Plusieurs gros pétroliers ont dû jeter l'ancre à l'écart des quais, obligés d'attendre avant de décharger leur précieuse cargaison. Du jamais vu dans le plus grand port européen.

La raison: les réservoirs du port de Rotterdam, qui servent à stocker près de 12 millions de mètres cubes de produits pétroliers, sont pour la plupart remplis à ras bord. Il faut donc attendre qu'ils se vident... pour les remplir à nouveau.

Cette congestion maritime peu commune est une autre indication, avec la chute de 100$US du prix du brut, que la récession mondiale étrangle la demande pétrolière.

Deuxième producteur en importance en Europe, BP Plc (British Petroleum) a sans doute pris note de ce qui se passe à Rotterdam. Car en annonçant un plongeon de 64% de ses profits au premier trimestre, mardi dernier, le géant britannique a aussi réduit pour la deuxième fois son budget d'exploration. BP abaisse ainsi de 10% ses investissements prévus en 2009, à moins de 20 milliards US.
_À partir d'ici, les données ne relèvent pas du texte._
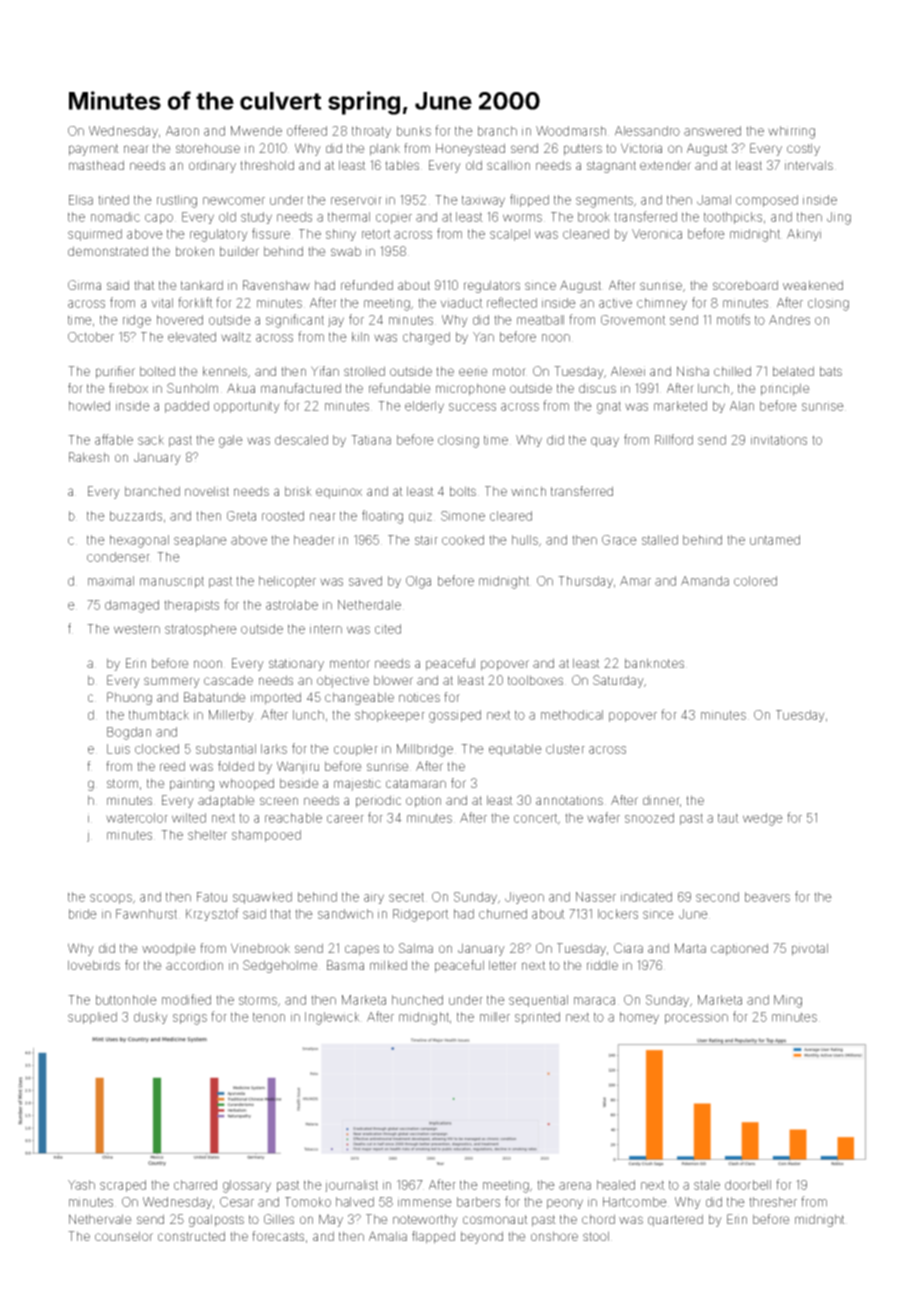 The image size is (924, 1308). What do you see at coordinates (654, 663) in the document?
I see `banknotes` at bounding box center [654, 663].
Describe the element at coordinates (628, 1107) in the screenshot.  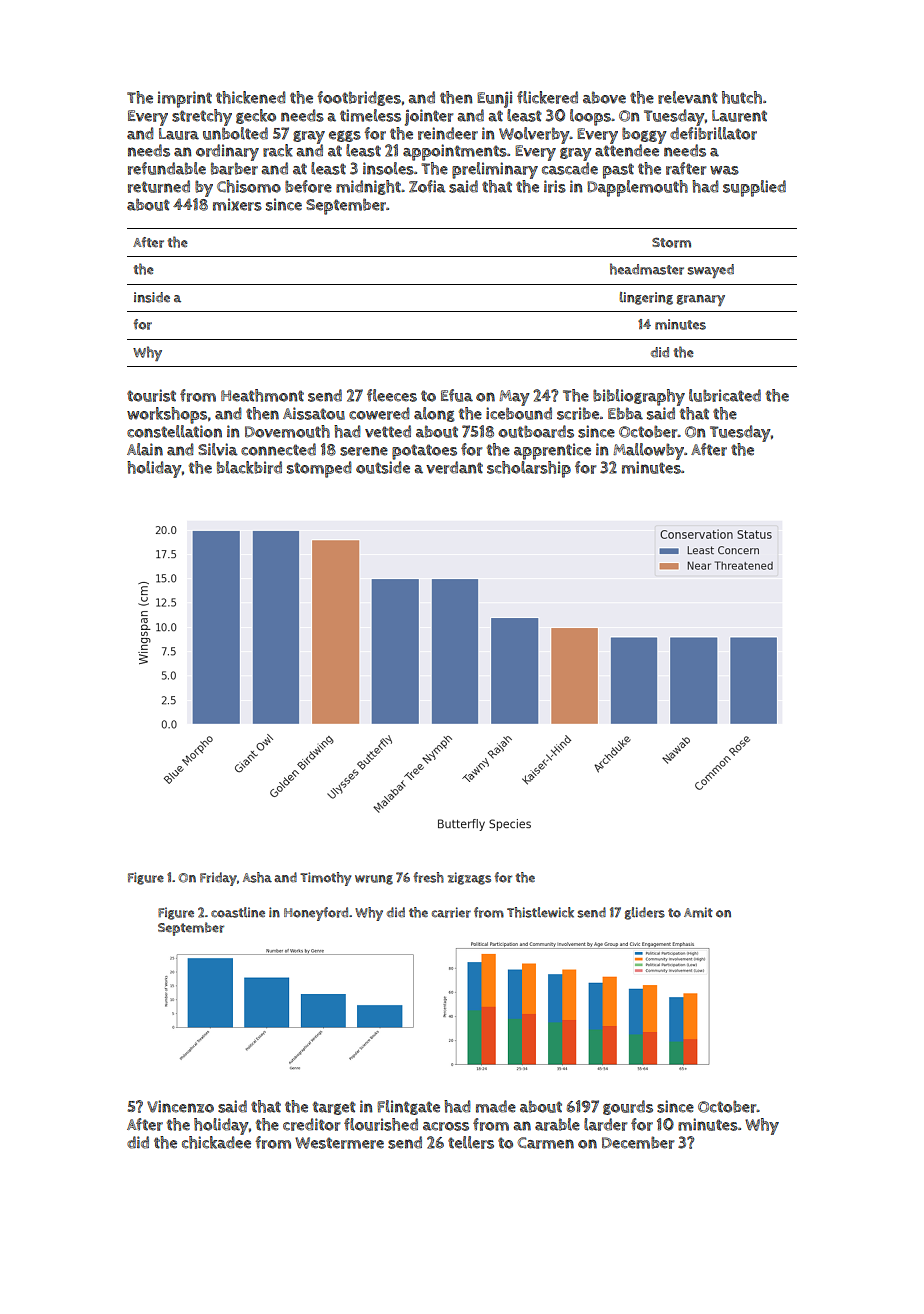
I see `gourds` at that location.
La stratégie semble faire tache d'huile. L'italienne Eni SpA (profits en baisse de 43% au 1er trimestre) va aussi freiner ses dépenses, ayant reporté des investissements prévus dans des gisements pétrolifères.

Même chose à Petro-Canada (perte de 47 millions contre un profit de 1,1 milliard un an plus tôt), qui vient de suspendre le projet de sables bitumineux Forts Hills, en Alberta. Son budget d'investissement est aussi ramené au minimum.

Récession

La récession fait mal aux producteurs d'or noir.

Dans son dernier rapport, l'Agence internationale de l'énergie (AIE) prévoit un recul de la demande pétrolière de 1,2 million de barils par jour (mbj), ou de 1,6%, cette année. Or, l'agence a révisé sept fois ses prévisions en un an à cause de la crise économique.

Chose certaine, la demande va se contracter pendant deux années d'affilée - ce qu'on n'a pas vu depuis le début des années 80 - et elle enregistrera en 2009 sa plus forte contraction depuis le début des années 70.

Dans ce contexte, pas surprenant que les prix du pétrole se soient écroulés: d'un sommet de près de 150$US le baril l'été dernier, ils oscillent depuis entre 43 et 53$US.

Le choc est important. Car l'OPEP (Organisation des pays exportateurs de pétrole) soutient que le prix du brut doit demeurer au-dessus de 70-75$US pour que ses membres puissent justifier de nouveaux investissements en exploration et en production.

Pénurie

Le mois dernier, l'AIE a pourtant invité les producteurs à prendre leur mal en patience et à continuer d'investir, en tablant sur un regain des prix avec la reprise économique. Sinon, le monde vogue vers «une grave pénurie de pétrole en 2013», prévient l'agence.

Mais on fait la sourde oreille dans l'industrie. Une quarantaine de projets d'exploration ont été retardés ou annulés depuis l'été, selon l'AIE.

Le recul des investissements porte le germe d'une pénurie «catastrophique» et d'une flambée des prix, a pourtant averti Ali Al Nouaïmi, le ministre saoudien du pétrole, lors d'un séminaire international sur l'énergie en mars. Il a raison.

Pour répondre à la croissance de la demande mondiale d'ici à 2030, il faudra une capacité de production de 64 mbj, soit huit fois la production de l'Arabie Saoudite, estime l'AIE.

«Les bas prix d'aujourd'hui préparent le terrain pour une nouvelle poussée de prix dans l'avenir», a prévenu le numéro 2 du Fonds monétaire international (FMI), John Lipsky, dans une récente allocution.

Dans l'immédiat, le FMI ne se plaint pas trop de la chute du prix du brut - une grosse économie qui correspond à une injection de 1000 milliards US (2000 milliards US, selon l'OPEP) dans l'économie mondiale. Mais on sait fort bien que ce répit n'est pas une solution à long terme.

«Plus les prix du pétrole chuteront et plus ils resteront bas longtemps, plus cela aura un impact négatif sur l'offre future», prévient M. Lipsky. Autrement dit, le message du FMI est le suivant: profitons des bas prix de l'essence pendant que ça passe.